Radio in the United States
- Radio: MRN
- Booth announcers: Alex Hayden and Jeff Striegle
- Turn announcers: Dave Moody (1–2) and Kyle Rickey (3–4)

= 2022 Ally 400 =

NASCAR Cup Series race

The 2022 Ally 400 was a NASCAR Cup Series race held on June 26, 2022, at Nashville Superspeedway in Lebanon, Tennessee. Contested over 300 laps on the 1+1/3 mile superspeedway, it was the 17th race of the 2022 NASCAR Cup Series season.

==Report==

===Background===
Nashville Superspeedway is a motor racing complex located in Gladeville, Tennessee (though the track has a Lebanon address), United States, about 30 miles southeast of Nashville. The track was built in 2001 and is currently used for events, driving schools and GT Academy, a reality television competition.

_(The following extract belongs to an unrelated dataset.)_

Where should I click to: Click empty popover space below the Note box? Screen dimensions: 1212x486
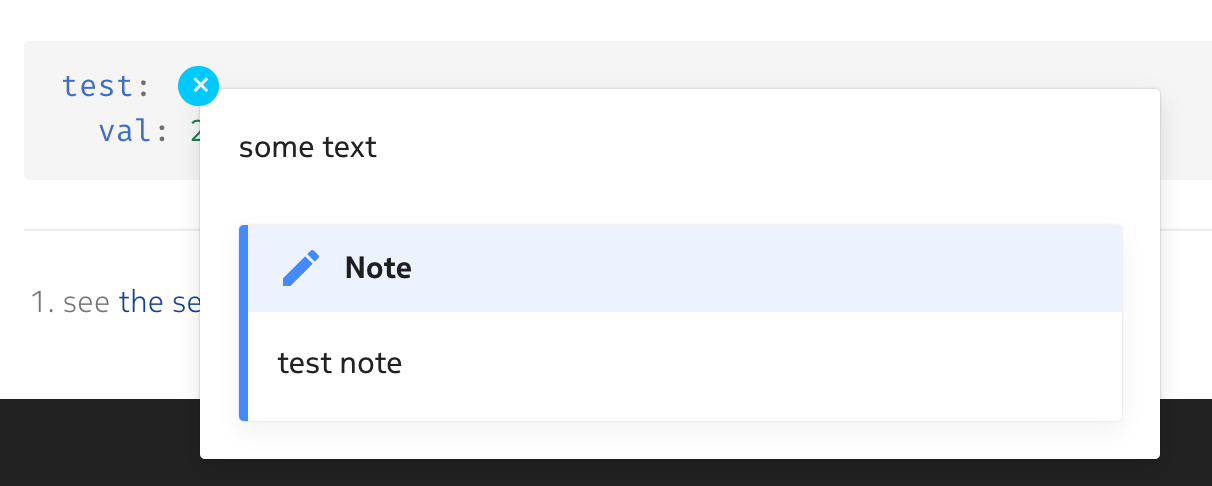pyautogui.click(x=680, y=440)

It is a concrete oval track 1+1/3 mile long. Nashville Superspeedway is owned by Dover Motorsports, Inc., which also owns Dover International Speedway. Nashville Superspeedway was the longest concrete oval in NASCAR during the time it was on the NASCAR Xfinity Series and NASCAR Camping World Truck Series circuits. Current permanent seating capacity is approximately 25,000. Additional portable seats are brought in for some events, and seating capacity can be expanded to 150,000. Infrastructure is in place to expand the facility to include a short track, drag strip, and road course.

====Entry list====
- (R) denotes rookie driver.
- (i) denotes driver who is ineligible for series driver points.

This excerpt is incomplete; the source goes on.